The researchers tested the accuracy of the 30 underlying models and found that they had a reasonable to good ability to predict the outcome and to discriminate between the risk of dying or staying alive. In addition, validation on an external population showed similar outcomes.
Now, Dutch insurance companies are testing the newly-developed model, comparing its results with those from old data, and calculating how it might affect whether or not someone is accepted for life insurance and the effect on their premiums. Then it will be discussed with all patient organisations and working groups involved in the project, and when everyone agrees that the model is valid enough to use, it could be implemented.
As the model is based on the Dutch population, other countries would need to validate it against their own populations before it could be used. “However, we do not expect that the extra death rates, in other words the difference between breast cancer survivors and the general population, will be very different,” said Ms van Maaren.

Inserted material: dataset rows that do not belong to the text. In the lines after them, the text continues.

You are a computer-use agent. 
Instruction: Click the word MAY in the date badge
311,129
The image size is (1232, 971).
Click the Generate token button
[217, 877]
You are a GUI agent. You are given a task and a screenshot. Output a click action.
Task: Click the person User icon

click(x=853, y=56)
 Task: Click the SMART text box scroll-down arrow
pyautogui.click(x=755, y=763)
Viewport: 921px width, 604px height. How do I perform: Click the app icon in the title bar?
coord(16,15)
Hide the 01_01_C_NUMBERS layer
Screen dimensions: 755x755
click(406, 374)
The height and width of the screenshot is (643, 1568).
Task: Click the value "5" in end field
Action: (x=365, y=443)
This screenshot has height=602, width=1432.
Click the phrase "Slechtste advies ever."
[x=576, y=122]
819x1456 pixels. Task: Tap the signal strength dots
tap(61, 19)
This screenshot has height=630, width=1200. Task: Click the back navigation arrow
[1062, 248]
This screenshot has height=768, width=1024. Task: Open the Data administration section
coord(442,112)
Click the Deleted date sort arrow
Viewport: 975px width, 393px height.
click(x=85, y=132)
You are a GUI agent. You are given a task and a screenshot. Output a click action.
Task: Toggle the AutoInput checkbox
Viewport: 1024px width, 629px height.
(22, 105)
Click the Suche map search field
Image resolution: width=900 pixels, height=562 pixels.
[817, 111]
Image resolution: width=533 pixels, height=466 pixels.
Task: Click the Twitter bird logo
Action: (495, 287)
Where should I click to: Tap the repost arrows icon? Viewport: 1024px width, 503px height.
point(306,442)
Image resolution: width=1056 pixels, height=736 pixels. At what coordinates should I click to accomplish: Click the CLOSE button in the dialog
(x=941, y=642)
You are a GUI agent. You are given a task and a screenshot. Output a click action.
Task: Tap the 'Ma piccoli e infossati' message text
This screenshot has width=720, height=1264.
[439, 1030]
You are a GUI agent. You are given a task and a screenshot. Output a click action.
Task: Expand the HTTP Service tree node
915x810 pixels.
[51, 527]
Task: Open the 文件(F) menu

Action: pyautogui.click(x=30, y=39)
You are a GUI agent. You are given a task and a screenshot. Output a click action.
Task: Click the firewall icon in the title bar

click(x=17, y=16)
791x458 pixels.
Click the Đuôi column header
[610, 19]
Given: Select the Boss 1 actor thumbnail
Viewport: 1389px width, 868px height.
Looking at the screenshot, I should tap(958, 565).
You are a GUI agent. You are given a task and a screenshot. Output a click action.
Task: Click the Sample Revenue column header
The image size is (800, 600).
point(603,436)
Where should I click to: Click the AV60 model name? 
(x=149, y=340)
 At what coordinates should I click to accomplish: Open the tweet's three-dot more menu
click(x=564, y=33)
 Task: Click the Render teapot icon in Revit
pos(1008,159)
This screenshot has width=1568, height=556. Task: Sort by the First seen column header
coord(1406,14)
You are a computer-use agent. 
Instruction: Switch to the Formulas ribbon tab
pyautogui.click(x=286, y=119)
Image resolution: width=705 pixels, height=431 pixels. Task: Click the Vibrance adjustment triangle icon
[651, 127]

“Currently, insurance companies in The Netherlands are using international data to assess breast cancer patients’ and survivors’ risk of dying, which may not be specifically targeted at the Dutch population. In addition, every insurance company is free to use other information on which to base their decision. We think it is unjustified to reject patients based on data that may not predict the risk for a Dutch breast cancer patient or survivor correctly. At present, the life insurance application process is not transparent and this results in a lot of uncertainty and incomprehension among breast cancer patients and survivors. We hope insurance companies will use this model and be more transparent with patients regarding the outcome of their life insurance applications.”
She said the model could support decisions made by clinicians, insurance companies and patients but would not automate the process. “Clinicians and insurance companies take account of a number of other variables not included in this model, such as the presence of other diseases and conditions. But it could provide clinicians with a basis on which to deem a patient cured of the disease, and insurance companies have a more reliable basis for their life insurance application process that is based on more recent Dutch clinical data,” she concluded.
Co-chair of the European Breast Cancer Conference, Professor Isabel Rubio, director of the Breast Surgical Unit at Clinica Universidad de Navarra (Spain), who was not involved with the research, commented: “This is an interesting study; however, it is just based on the Dutch population and would need to be re-worked for populations in other countries. It does appear to be a useful tool that might help former patients lead more normal lives and caregivers could use this information to better inform survivors about their actual prognosis.”
Abstract no: 9, “When will a breast cancer patient be cured? A prediction model predicting the conditional extra risk on mortality” Thursday, “After the primary treatment of breast cancer, then what?” clinical science session, 10.05 hrs, Goya room.
The research was partly funded by the Dutch Association of Insurers. It was commissioned by the Dutch Federation of Cancerpatient Organisations (NFK), and all results were discussed with the breast cancer patient organisation BVN (Borstkankervereniging Nederland), AYA international, the Cancer Survivors Taskforce in The Netherlands, and the National Breast Cancer Working Group (NABON).